As you can see, there is not too much details in error message. May this be caused some files missing on server? Or just connection problems? If the last, how can I resume thedownload? Flag --overwrite_metadata seems not suitable because it removes all already downloaded files.
I've reduced the download code to the following:
from huggingface_hub import snapshot_download
snapshot_download(**{'repo_id': 'mlfoundations/datacomp_medium', 'allow_patterns': '*.parquet', 'local_dir': 'medium/metadata', 'cache_dir': 'medium/hf', 'local_dir_use_symlinks': False, 'repo_type': 'dataset', 'resume_download': True})
Still see that even with resume_download=True it keeps downloading the same files every time after error
same here, any solution?
A temporary solution would be to catch the URLs that are downloaded and then download them manually.

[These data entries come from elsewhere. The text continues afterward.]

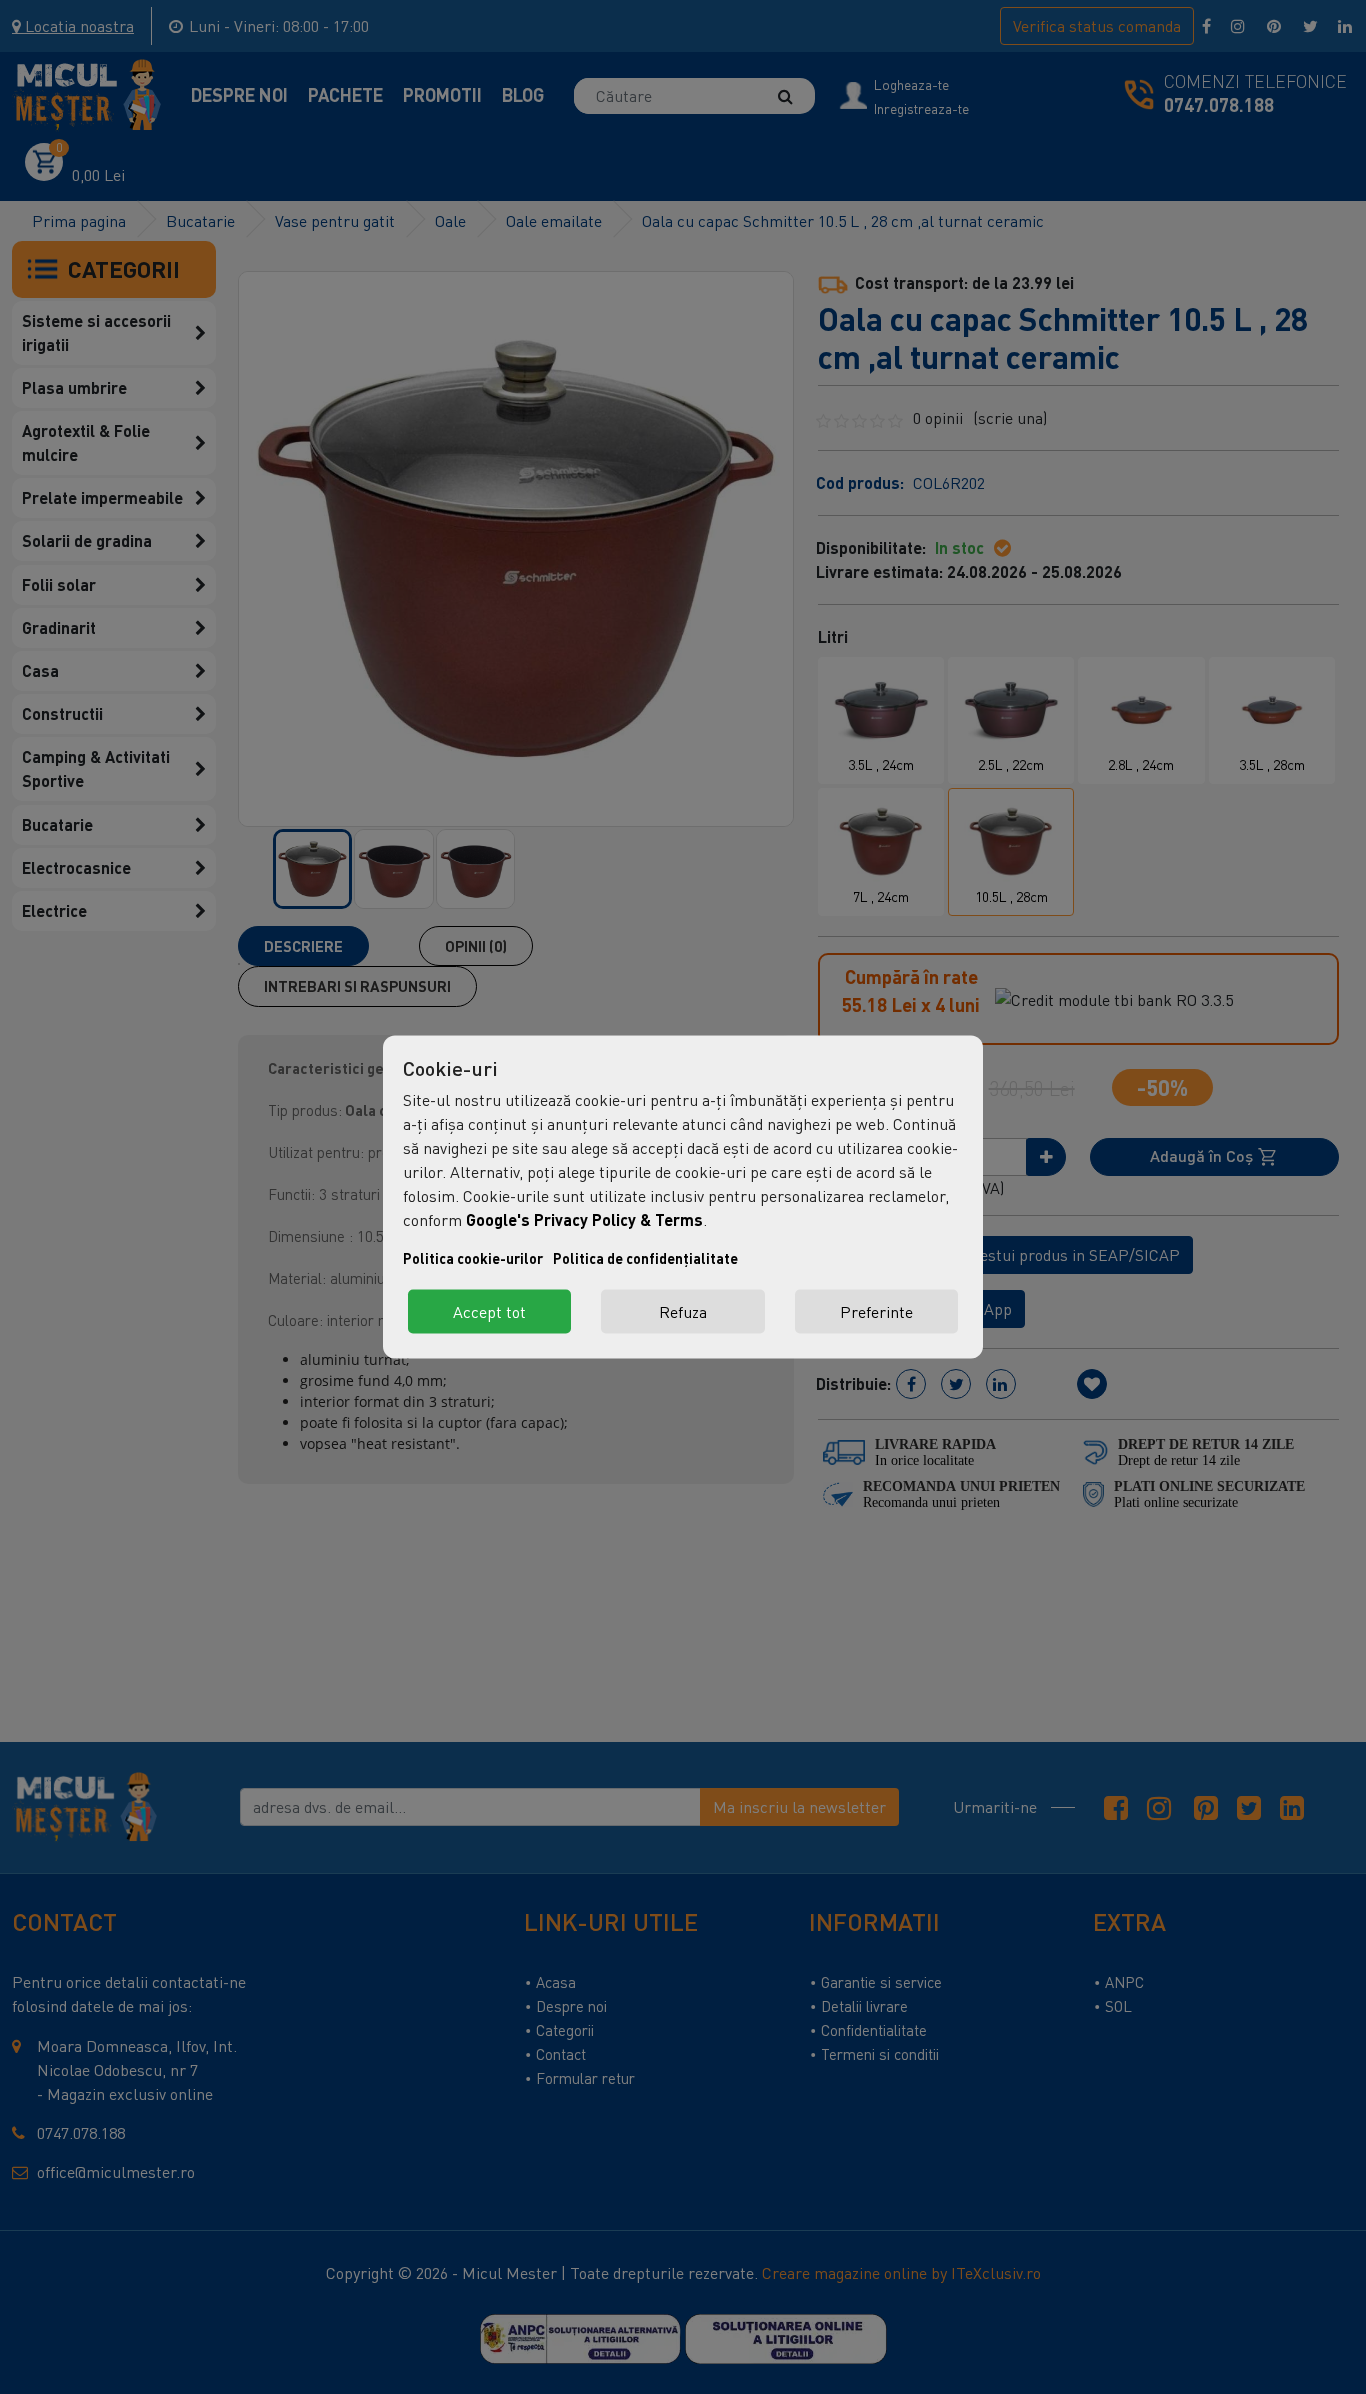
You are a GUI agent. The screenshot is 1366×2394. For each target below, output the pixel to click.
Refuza (683, 1312)
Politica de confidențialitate (645, 1258)
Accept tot (489, 1312)
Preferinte (876, 1312)
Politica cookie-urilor (473, 1258)
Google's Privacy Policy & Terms (584, 1219)
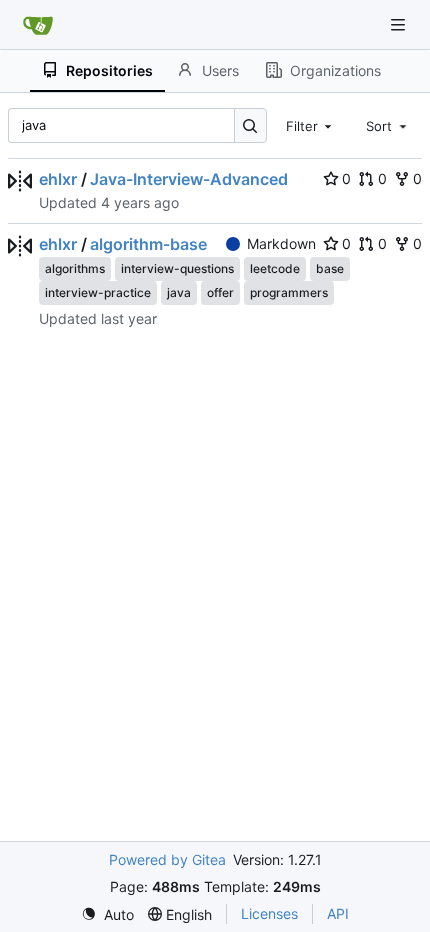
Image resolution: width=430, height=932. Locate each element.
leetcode (275, 268)
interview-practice (98, 292)
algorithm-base (148, 244)
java (179, 292)
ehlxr (58, 179)
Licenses (269, 913)
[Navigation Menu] (400, 24)
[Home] (38, 25)
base (330, 268)
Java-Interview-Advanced (189, 179)
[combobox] (311, 125)
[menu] (107, 914)
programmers (289, 292)
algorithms (75, 268)
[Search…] (250, 125)
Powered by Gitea (167, 859)
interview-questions (177, 268)
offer (220, 292)
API (338, 913)
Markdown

Change download_upstream.py
# add at the beginning
class QuietTqdm(tqdm):
def __init__(self, *a, **kw):
kw["disable"] = True
super().__init__(*a, **kw)
# change
hf_snapshot_args = dict(
repo_id=hf_repo,
allow_patterns=f"*.parquet",
local_dir=metadata_dir,
cache_dir=cache_dir,
local_dir_use_symlinks=False,
repo_type="dataset",
max_workers=1,
tqdm_class=QuietTqdm,
)
# delete this line: print(f"Downloading metadata to {metadata_dir}...")
Find and change the file site-packages/huggingface_hub/file_download.py
Find the line 1245 and add the print and return statement
# find this line (1245)
url = hf_hub_url(repo_id, filename, repo_type=repo_type, revision=revision, endpoint=endpoint)
# add the print and return statement
print(url)
return "none"
Finally call the downloader
HF_HUB_DISABLE_PROGRESS_BARS=1 python download_upstream.py --scale xlarge --data_dir data/datacomp --skip_shards > urls.txt
This gives you a list of ~24K URLs to manually download. Now you just need some sort of download utility that can batch-download URLs and you have the metadata.